[[ Dataset content, beginning ]]

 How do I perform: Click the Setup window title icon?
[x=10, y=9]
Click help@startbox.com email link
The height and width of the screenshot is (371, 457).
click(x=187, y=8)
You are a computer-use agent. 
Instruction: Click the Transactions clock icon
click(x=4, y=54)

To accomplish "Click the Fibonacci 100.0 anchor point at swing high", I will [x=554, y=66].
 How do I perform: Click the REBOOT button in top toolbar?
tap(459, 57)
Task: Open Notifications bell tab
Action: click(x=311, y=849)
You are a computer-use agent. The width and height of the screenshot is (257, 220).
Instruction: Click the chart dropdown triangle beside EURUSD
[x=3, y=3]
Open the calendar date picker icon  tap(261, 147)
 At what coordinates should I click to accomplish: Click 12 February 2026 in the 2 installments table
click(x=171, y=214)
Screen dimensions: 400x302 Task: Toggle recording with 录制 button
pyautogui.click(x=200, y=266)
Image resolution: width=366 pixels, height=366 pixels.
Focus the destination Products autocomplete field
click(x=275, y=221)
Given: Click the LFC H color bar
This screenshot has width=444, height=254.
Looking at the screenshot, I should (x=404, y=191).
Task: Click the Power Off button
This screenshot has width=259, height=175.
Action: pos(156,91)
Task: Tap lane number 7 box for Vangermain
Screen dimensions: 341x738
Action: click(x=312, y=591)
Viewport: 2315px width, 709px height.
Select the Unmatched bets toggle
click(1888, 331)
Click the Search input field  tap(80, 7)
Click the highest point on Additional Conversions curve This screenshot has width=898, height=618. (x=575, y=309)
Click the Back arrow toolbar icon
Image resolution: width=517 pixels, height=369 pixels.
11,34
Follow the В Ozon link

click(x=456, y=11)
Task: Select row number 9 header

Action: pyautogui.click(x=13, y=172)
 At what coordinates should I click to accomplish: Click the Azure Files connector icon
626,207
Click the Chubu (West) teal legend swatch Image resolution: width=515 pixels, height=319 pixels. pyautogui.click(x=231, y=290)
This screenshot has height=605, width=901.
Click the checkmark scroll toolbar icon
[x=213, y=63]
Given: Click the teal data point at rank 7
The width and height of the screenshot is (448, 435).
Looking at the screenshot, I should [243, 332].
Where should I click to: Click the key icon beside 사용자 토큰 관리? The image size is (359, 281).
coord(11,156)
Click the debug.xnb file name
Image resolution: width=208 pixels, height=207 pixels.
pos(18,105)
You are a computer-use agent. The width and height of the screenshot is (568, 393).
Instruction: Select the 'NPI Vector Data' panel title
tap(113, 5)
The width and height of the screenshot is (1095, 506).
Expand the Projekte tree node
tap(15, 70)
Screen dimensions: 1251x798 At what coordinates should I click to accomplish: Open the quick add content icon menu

[[ Dataset content, end ]]

> **Problem description**: Reproduce each line from the data that has "computer" in it.

> **Finished task**:
You are a computer-use agent. 
You are a computer-use agent. The width and height of the screenshot is (257, 220).
You are a computer-use agent. The width and height of the screenshot is (568, 393).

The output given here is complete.